El laberinto del mundo

José Antonio Lugo

Con motivo de los 200 años de relaciones entre México y Francia, se presentan dos interesantes exposiciones en la ciudad de México.

  1. Biblioteca Vasconcelos

En este icónico espacio, la exposición -curada por Philliphe Ollé-Laprune y Conrado Tostado- muestra las “Declaraciones provisionales”, el primer contacto diplomático entre los dos países; la llegada de Fray Servando Teresa de Mier a París, donde tradujo Atala de Chateaubriand, junto con Simón Rodríguez -el maestro de Simón Bolívar.

      En su libro Vistas de las cordilleras y monumentos de los pueblosindígenas de América, Alexander von Humboldt dio a conocer en 1810 las primeras imágenes de México, impresas en París. Mientras, Julio Verne publicaba Un drama en México y Alejandro Dumas Diario del viaje a las islas del Pacífico y a México.

      La exposición “Resonancias, disonancias y contrapuntos”, señala la llegada del conservador José María Gutiérrez Estrada a Francia y su propuesta de erigir un imperio católico y latino, que se contrapondría a la expansión anglosajona, propuesta que sedujo a Eugenia de Montijo. 

      Se exhiben las palabras de Lázaro Cárdenas: “El pueblo de Francia legendariamente ha sido el portavoz de las libertades humanas y de los derechos del hombre, así como de la moralidad internacional”.

      Avanzamos en el tiempo. La muestra documenta cómo, bajo el impulso de André Breton, la Galería Renou et Colle, en París, acogió obras mexicanas, entre ellas algunas de Frida Kahlo, abriendo la puerta para la llegada a nuestro país de Benjamín Péret, Alice Rahon y Victor Serge y su hijo Vlady. 

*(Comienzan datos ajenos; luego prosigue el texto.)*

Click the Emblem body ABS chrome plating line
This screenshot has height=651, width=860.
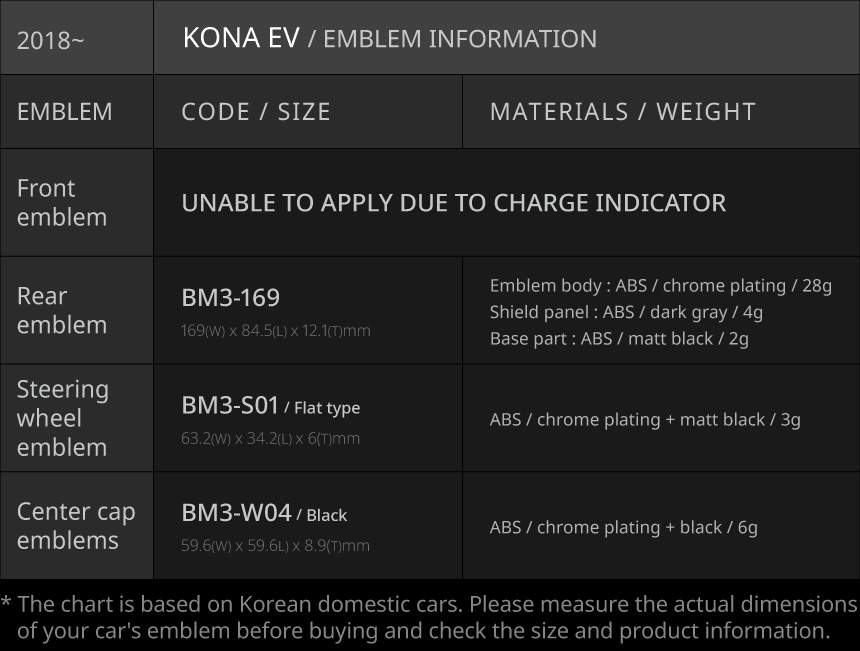pyautogui.click(x=660, y=286)
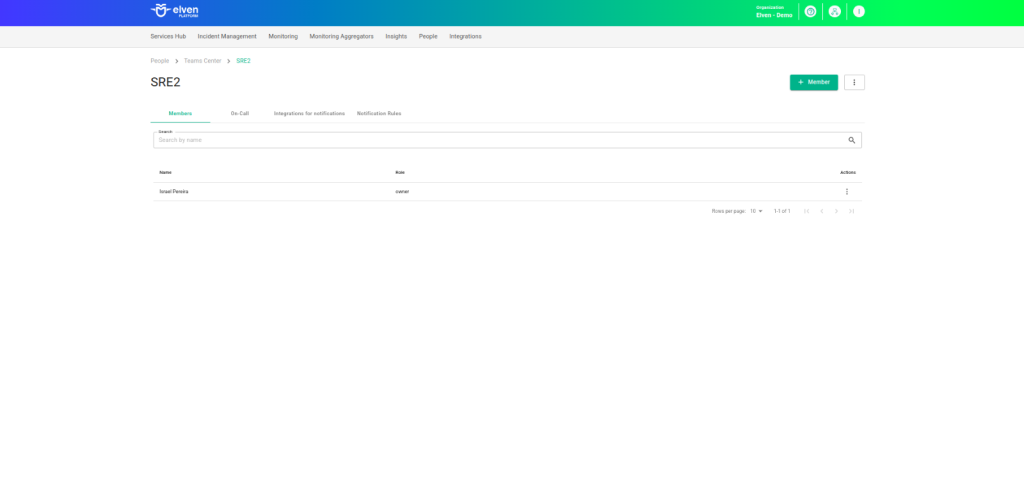This screenshot has width=1024, height=477.
Task: Go to the next page of members
Action: point(837,211)
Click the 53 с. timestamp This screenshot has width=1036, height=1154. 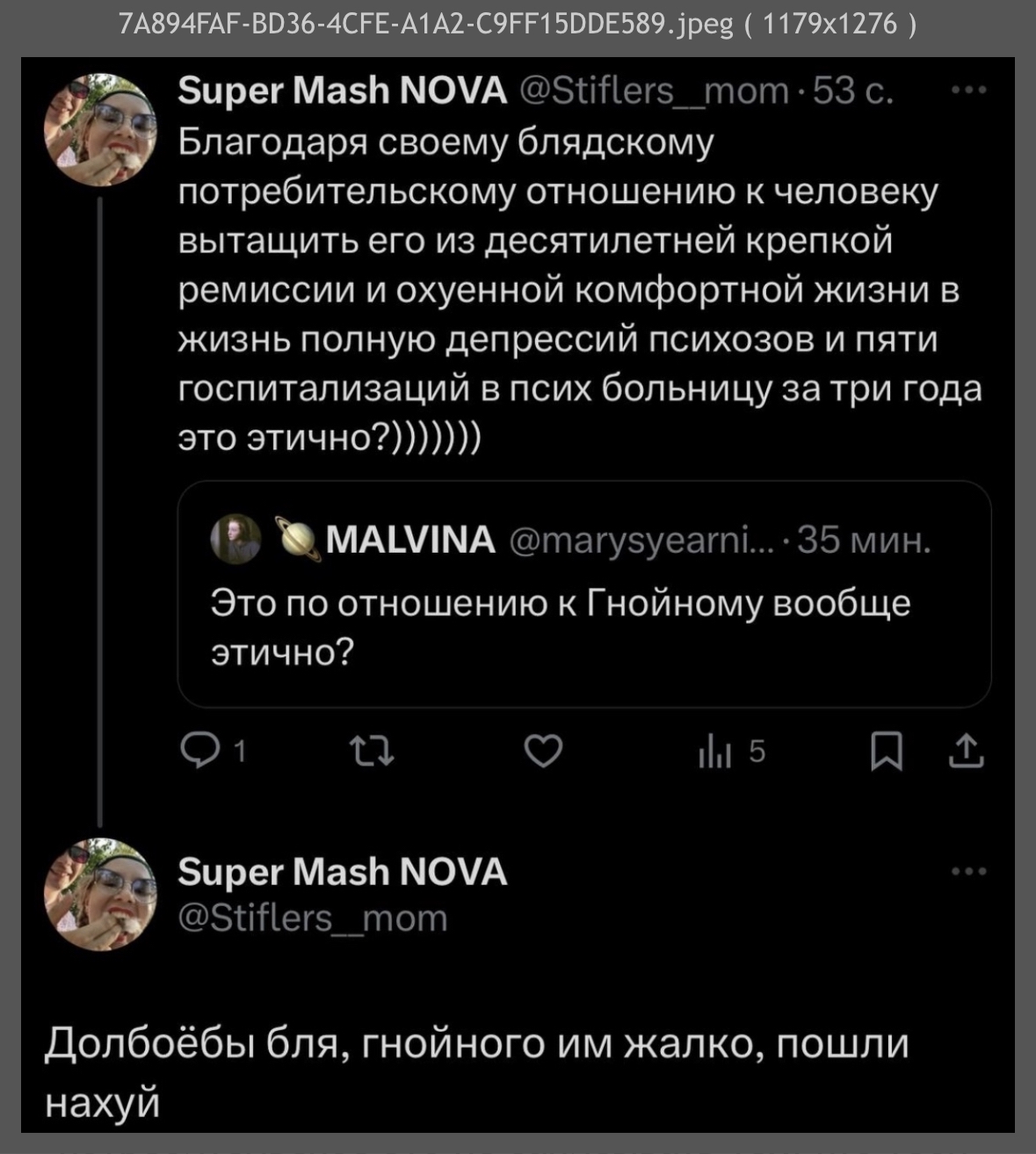(x=852, y=90)
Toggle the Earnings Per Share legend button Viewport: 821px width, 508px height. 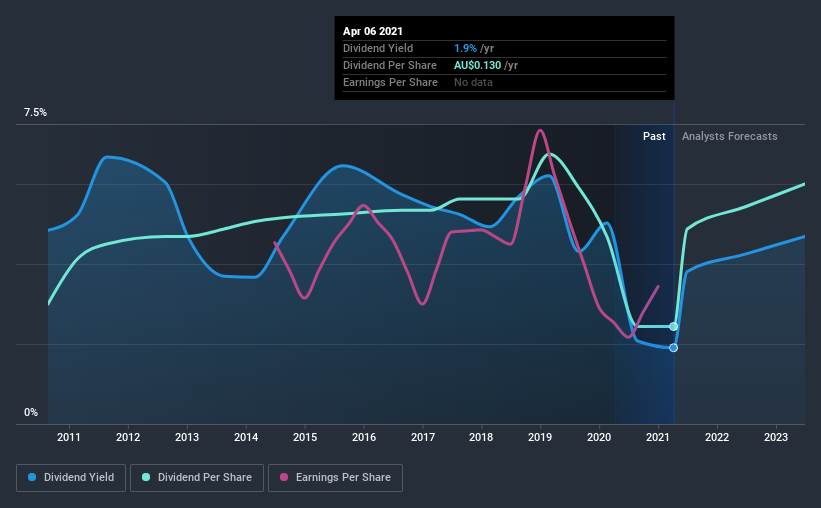coord(336,478)
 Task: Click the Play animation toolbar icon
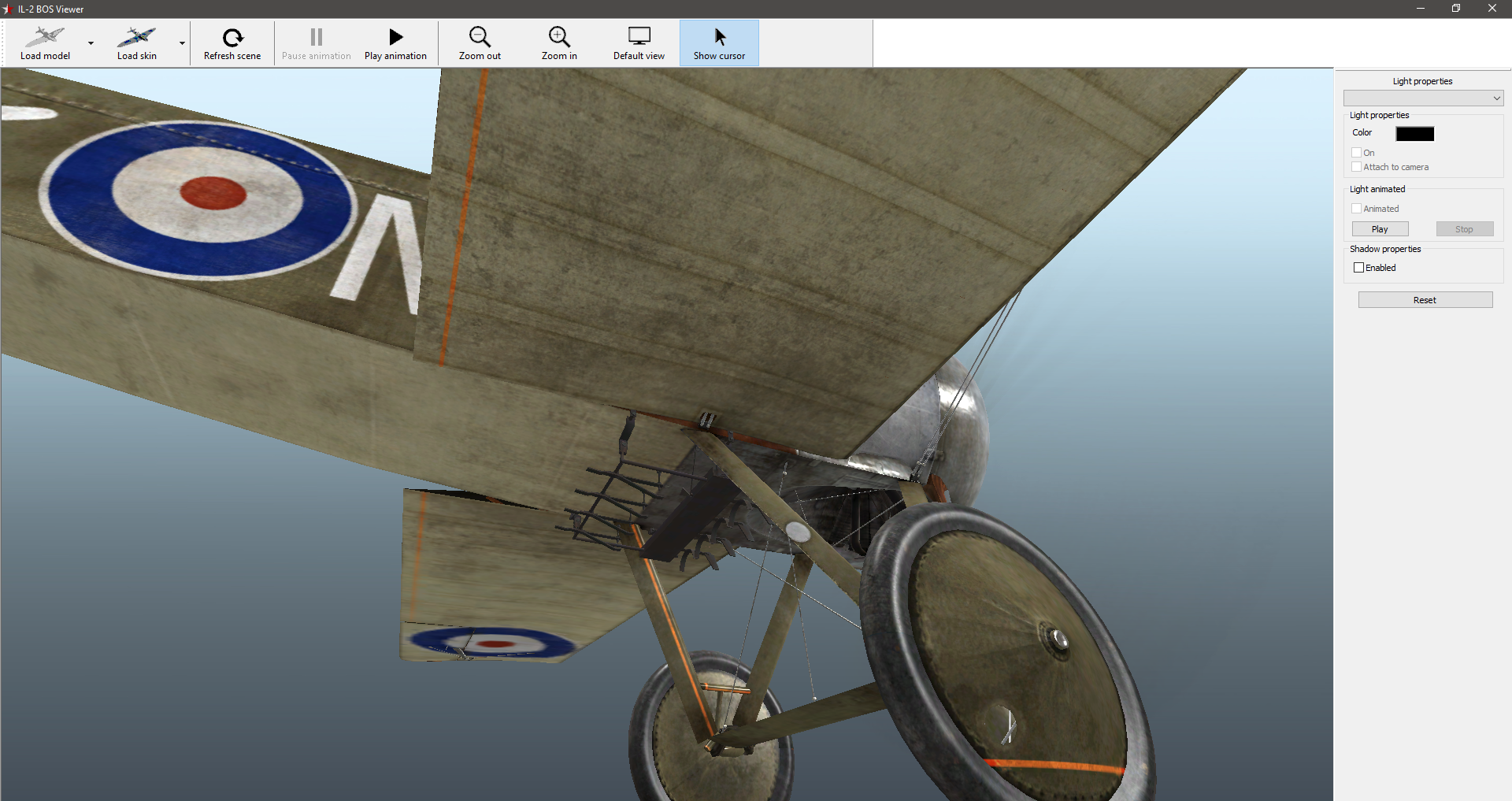[395, 36]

      Para cerrar el círculo se muestra el Citröen intervenido de Gabriel Orozco, la cerámica de Gustavo Pérez, las letras de Guadalupe Nettel y la fotografía de Pía Elizondo.

      Jean Marie Le Clézio, Premio Nobel de Literatura que estudió en el Colegio de Michoacán, afirma: “México era el modelo de la reovolución, de la invención, de la literatura, del arte, de la religión, el modelo absoluto de la humanidad. Estaba completamente seducido por ese país”. 

  1. Museo Tamayo

      En el Museo Tamayo se presenta una exposición sobre la etapa parisina de tres grandes pintores oaxaqueños: Rufino Tamayo, Francisco Toledo y Rodolfo Nieto. Cabe señalar que en la exposición de la Biblioteca Vasconcelos se muestran las fichas de inscripción a la Cité universitaire de Manuel Felguérez y de Francisco Toledo. Estaban tan jóvenes que cuesta reconocerlos.

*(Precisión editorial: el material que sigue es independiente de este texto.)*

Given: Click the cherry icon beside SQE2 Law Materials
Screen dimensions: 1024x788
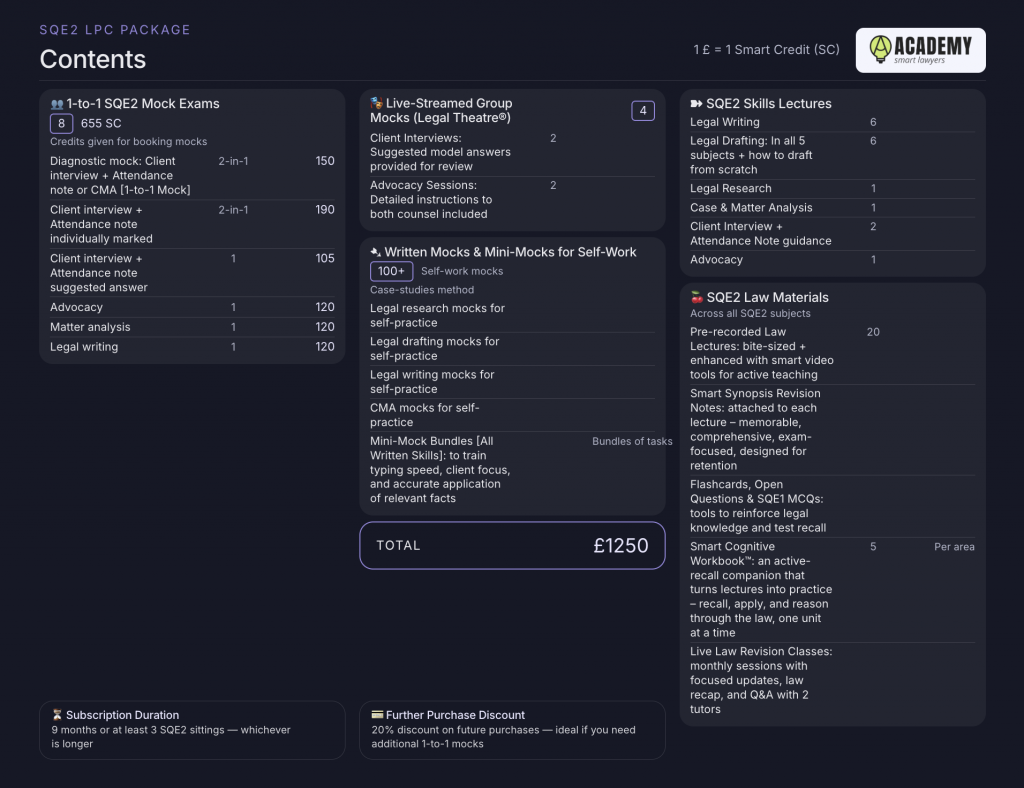Looking at the screenshot, I should (x=697, y=297).
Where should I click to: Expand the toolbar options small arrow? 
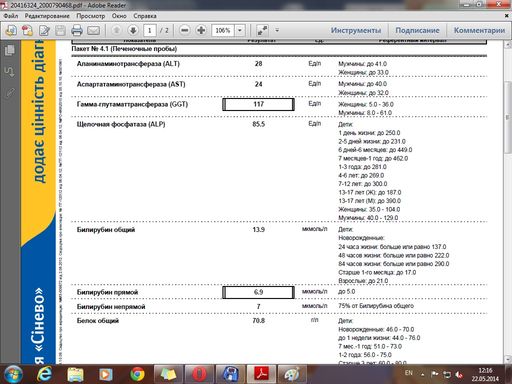coord(277,30)
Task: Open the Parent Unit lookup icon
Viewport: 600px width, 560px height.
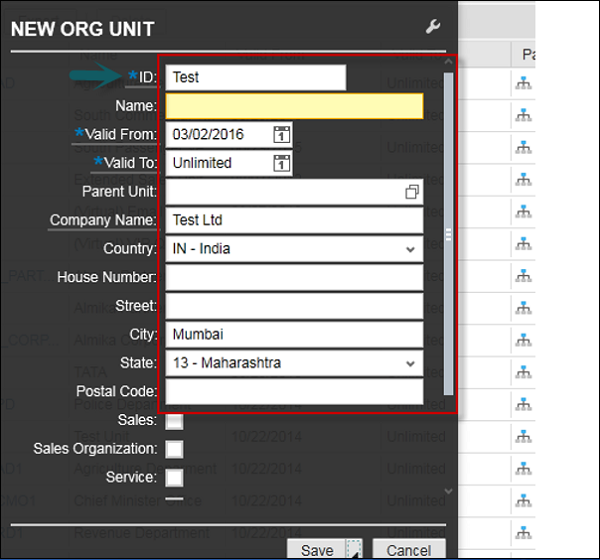Action: pyautogui.click(x=411, y=192)
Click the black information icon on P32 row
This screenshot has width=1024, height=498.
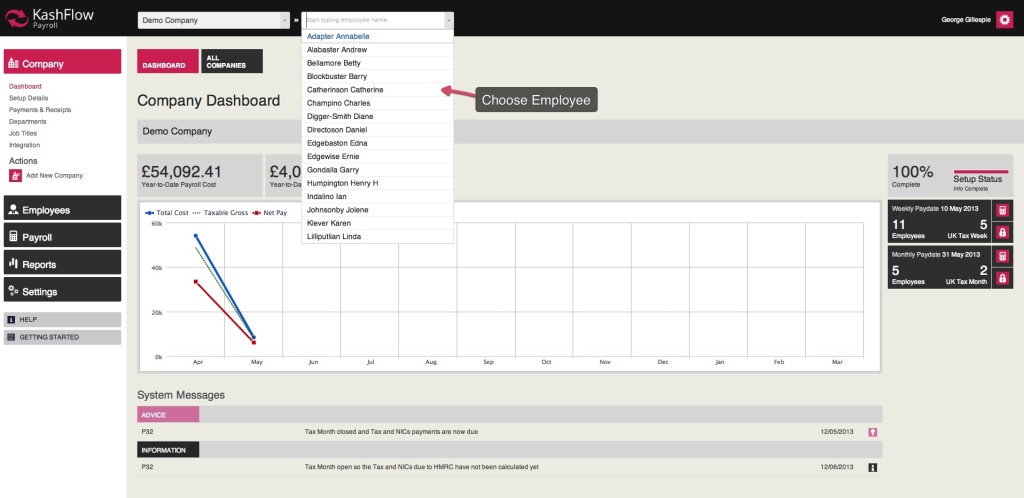pos(872,467)
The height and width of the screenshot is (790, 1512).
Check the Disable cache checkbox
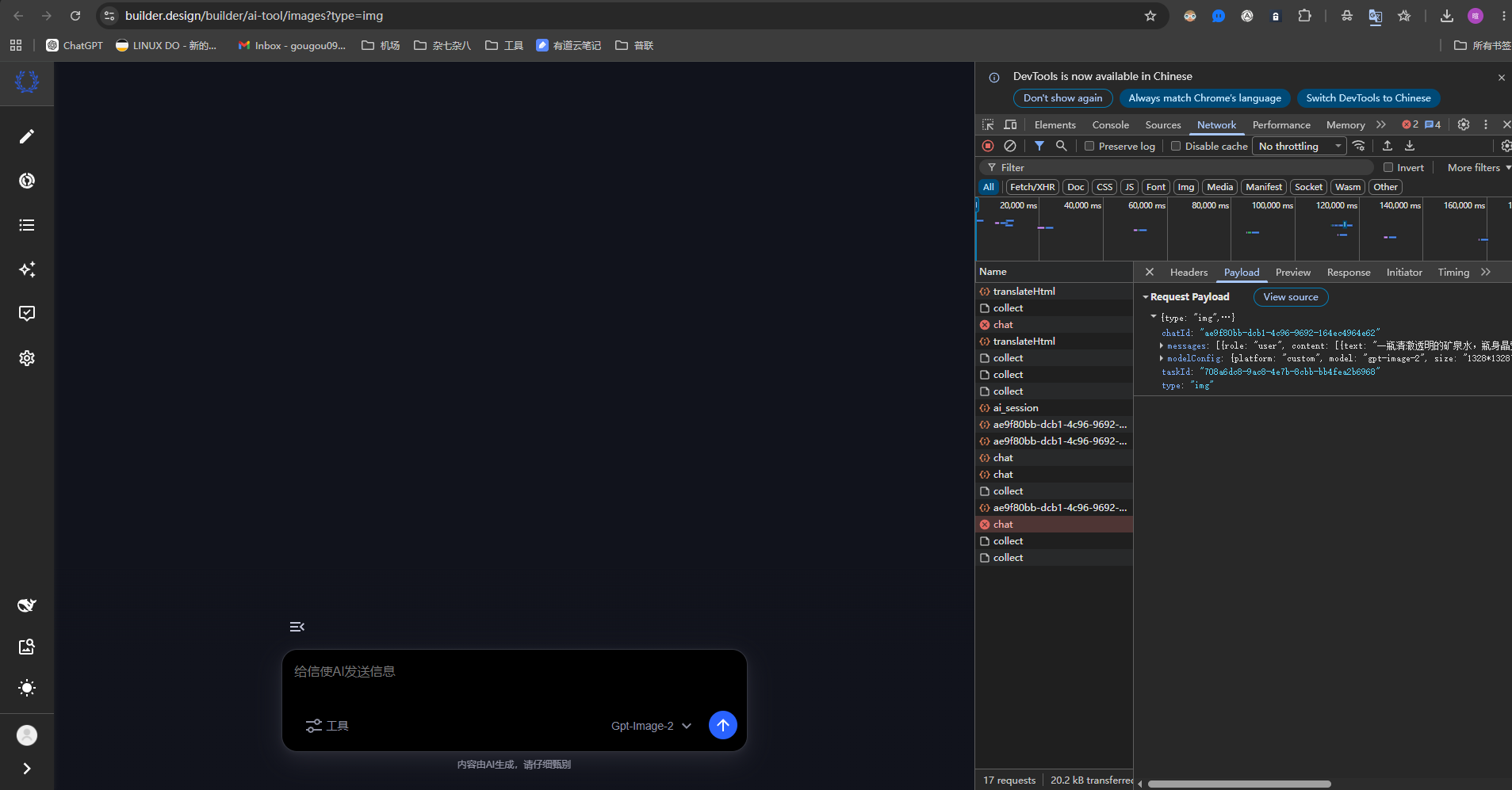tap(1176, 146)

      Cedo la palabra sobre estos tres maestros.

Tamayo: 

      Sobre él, Octavio Paz señaló: “Ante su pintura percibí, clara e inmediatamente, que Tamayo había abierto una brecha. Yo traduje sus formas primordiales y sus colores exaltados a esta fórmula: la conquista de la modernidad se resuelve en la exploración del subsuelo de México. No el subsuelo histórico y anecdótico de los muralistas y los escritores realistas sino el subsuelo psíquico. Mito y realidad: la modernidad era la antigüedad más antigua”.

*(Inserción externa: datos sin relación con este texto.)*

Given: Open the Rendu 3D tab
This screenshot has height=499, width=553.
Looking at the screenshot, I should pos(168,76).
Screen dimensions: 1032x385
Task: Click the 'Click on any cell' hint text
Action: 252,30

      Y Juan García Ponce afirmó: “Tamayo posee el secreto de la pintura. Pero eso no equivale más que a decir que no ignora que la pintura es un secreto impenetrable. Siempre se toca su centro sin poder recordar jamás cómo se ha llegado a él desde la superficie. Este es su oficio. Una y otra vez la misma tela. Se trata siempre del mismo cuadro. Hay que volver a pintar la pintura para que la pintura exista”. 

Toledo:

      En la revista Imágenes del Instituto de Investigaciones Estéticas, Adolfo Mantilla recuerda el artículo “Yo, chango de Juchitán”, donde Toledo afirma: “Yo, chango de Juchitán, salgo de mi comunidad y tengo que aprender, como Peter el Rojo, a comportarme y vestirme. El mono no logra adaptarse por completo a la sociedad ni yo tampoco lo he logrado a mis casi 65 años. Digamos que mi naturaleza simiesca, como en la obra de Kafka, no ha sido aplacada del todo”. 

Nieto:

      Octavio Paz dijo de Nieto: “Lo interesante de él era la búsqueda, la inquietud y la falta de satisfacción que sentía con lo que hizo, que es un síntoma de indudable talento. Era un hombre inteligente, un pájaro raro”. 

      Dos exposiciones que celebran, por una parte, la amistad de Francia y México y, por la otra, la estancia de tres maestros oaxaqueños en París. Hay que verlas.